## [Exercices]
• A. Selon l'extrait sur le revenu de base, pourquoi l'exemption personnelle instaurée en 1917 n'était-elle guère un transfert, alors qu'elle était en espèces ? Répondez en une à trois phrases.
• B. Veuillez indiquer si chacun des énoncés suivants concorde avec l'extrait sur le revenu de base. Répondez par oui ou non, en citant à l'identique les mots décisifs de l'extrait. (i) La définition du BIEN exclut toute obligation de travailler. (ii) Le Canada compte quelques programmes sociaux universels. (iii) En 1917, un couple avait droit à la même exemption qu'une personne seule.
• C. Poursuivez l'extrait sur le revenu de base à partir de sa dernière phrase.

## [Extrait]
• • • • •
Dernière mise à jour : 17 janv. 2021


Au Canada, certaines conditions s'appliquent aux allocations inconditionnelles et tout le monde n'a pas droit aux prestations universelles.


Le Basic Income Earth Network (BIEN) définit le Revenu de base comme un paiement périodique en espèces versé sans condition à tous sur une base individuelle, sans examen des ressources ni obligation de travailler.


Je ne pense pas que cette proposition soit pleinement appliquée au Canada ni ailleurs dans le monde. Cela ne m'inquiète guère car le Revenu de base universel portera à jamais les traces de ses origines dans le filet de sécurité sociale très imparfait que nous avons aujourd'hui et que nous avons toujours eu. Les institutions humaines évoluent à partir d'ancêtres communs : deux politiques très différentes sont toujours reliées par leur histoire commune. La jambe d'un cheval correspond aux os de notre orteil du milieu, ce n'est pas du tout la même fonction, mais c'est équivalent au point de vue de l'évolution.


Il n'existe pas de programmes sociaux universels au Canada. Une condition s'applique toujours pour réduire le montant et éventuellement éliminer complètement la prestation. Ceci est indépendant de toute considération sur le fait que le programme soit suffisant, nécessaire, réalisable, ou même approprié. 


Lorsque le Canada a instauré l'impôt sur le revenu en 1917, l'une des caractéristiques de ce programme temporaire était l'exemption personnelle : $1,500 pour les célibataires et $3,000 pour les autres, $24,500 et $50,000, en dollars d'aujourd'hui. Bien que cette prestation soit en espèces, il ne s'agissait guère d'un transfert, puisque vous ne conserviez qu'une partie de l'argent que vous aviez déjà. C'était individuel, un couple recevant deux fois plus qu'un individu. Elle était inconditionnelle en ce sens qu'elle n'était assortie d'aucune condition, d'aucune exigence de travail, d'aucune déclaration de moyens (biens ou possessions) autres que les revenus. C'était universel, sauf que le montant dépendait des revenus. Le 4 % accordé sur les premiers $1,500 fondait à néant si vous n'aviez pas de revenus.
• • • • •
## [Données fournies]
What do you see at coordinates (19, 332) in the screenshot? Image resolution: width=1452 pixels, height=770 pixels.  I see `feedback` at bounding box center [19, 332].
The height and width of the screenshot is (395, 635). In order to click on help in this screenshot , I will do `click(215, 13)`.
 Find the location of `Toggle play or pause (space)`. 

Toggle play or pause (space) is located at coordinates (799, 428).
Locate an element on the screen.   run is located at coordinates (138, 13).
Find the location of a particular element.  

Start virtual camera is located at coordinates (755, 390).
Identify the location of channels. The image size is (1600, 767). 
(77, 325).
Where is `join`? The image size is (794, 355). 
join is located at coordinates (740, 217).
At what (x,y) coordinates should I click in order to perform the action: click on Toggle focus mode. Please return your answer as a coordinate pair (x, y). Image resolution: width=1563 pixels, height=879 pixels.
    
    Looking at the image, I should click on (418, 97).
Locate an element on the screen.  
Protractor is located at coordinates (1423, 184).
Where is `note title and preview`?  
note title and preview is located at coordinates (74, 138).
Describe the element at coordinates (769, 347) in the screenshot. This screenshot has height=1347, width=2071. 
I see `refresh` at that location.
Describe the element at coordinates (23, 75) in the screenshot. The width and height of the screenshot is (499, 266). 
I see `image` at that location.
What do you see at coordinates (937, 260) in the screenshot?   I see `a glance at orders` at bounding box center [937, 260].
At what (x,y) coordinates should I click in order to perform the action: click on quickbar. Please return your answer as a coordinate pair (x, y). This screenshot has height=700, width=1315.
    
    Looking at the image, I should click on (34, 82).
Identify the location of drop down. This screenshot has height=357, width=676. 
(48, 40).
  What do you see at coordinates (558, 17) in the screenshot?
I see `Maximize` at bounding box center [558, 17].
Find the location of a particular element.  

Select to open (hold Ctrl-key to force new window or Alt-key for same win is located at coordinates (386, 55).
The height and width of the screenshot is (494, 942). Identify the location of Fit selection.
• • • • •
## [Réponses dans l'ordre]
• A. Parce que, d'après l'extrait sur le revenu de base, on ne conservait qu'une partie de l'argent qu'on avait déjà. On ne recevait donc pas une somme nouvelle.

• B.
(i) Oui : « sans examen des ressources ni obligation de travailler ».
(ii) Non : « Il n'existe pas de programmes sociaux universels au Canada. »
(iii) Non : « un couple recevant deux fois plus qu'un individu ».

• C.
Or 99 ans plus tard c'est l'introduction de l'Allocation canadienne pour enfants (ACE), en 2016. Aujourd'hui, nous faisons la distinction entre les déductions fiscales remboursables et les déductions non remboursables. L'exemption personnelle est l'une de ces dernières. Les bénéfices ne font que réduire votre charge fiscale. Vous n'avez droit à rien si vous ne payez pas d'impôt sur le revenu. L'Allocation canadienne pour enfants est l'une des premières et constitue un authentique Revenu de base, bien que certaines conditions s'appliquent.


L'Allocation canadienne pour enfants (ACE)


L'Allocation canadienne pour enfants est versée même si aucun impôt sur le revenu n'est dû. Il s'agit clairement d'un transfert de fonds.


L'ACE est-elle universelle ? Elle est versée à toutes les familles avec enfants. Ou est-ce à tous les enfants avec familles? Bien sûr, vous ne pouvez pas envoyer un chèque mensuel à un poupon. La personne qui s'en occupe reçoit l'argent sans aucune condition. Lorsque le Revenu de base universel est distribué à tous les adultes, son universalité n'est jamais remise en question dans les propositions comme celles de BIEN ou d'Andrew Yang. Est-il moins légitime de limiter l'allocation aux enfants parce qu'ils sont à charge ? En fait, les enfants "sans famille", c'est-à-dire "entretenus par un organisme", bénéficient également de l'allocation. Les montants sont identiques, seul le nom du programme change. Je pense que ça règle la question : c'est une prestation pour les enfants, pas une prestation pour les familles avec enfants.


L'ACE est-elle individuelle? Si vous considérez qu'elle est versée aux familles, alors non. Si, par contre, comme je le prétends, elle profite aux enfants individuellement et qu'elle est simplement remis à ceux qui s'en occupent, alors oui.


L'ACE est-elle inconditionnelle ? Tous les programmes sociaux sont assortis de conditions qui excluent certains bénéficiaires ou réduisent les prestations. L'universalité et l'inconditionnalité sont inextricablement liées.


Toutes deux découlent d'un désir d'allouer ou de distribuer des ressources ostensiblement rares selon les principes opposés d'équité et d'efficacité. La question est présentée comme un dilemme : soit les quantités sont suffisantes pour répondre aux besoins des bénéficiaires et tout le monde ne reçoit pas le bénéfice, soit tout le monde reçoit une allocation réduite et personne n'en a assez.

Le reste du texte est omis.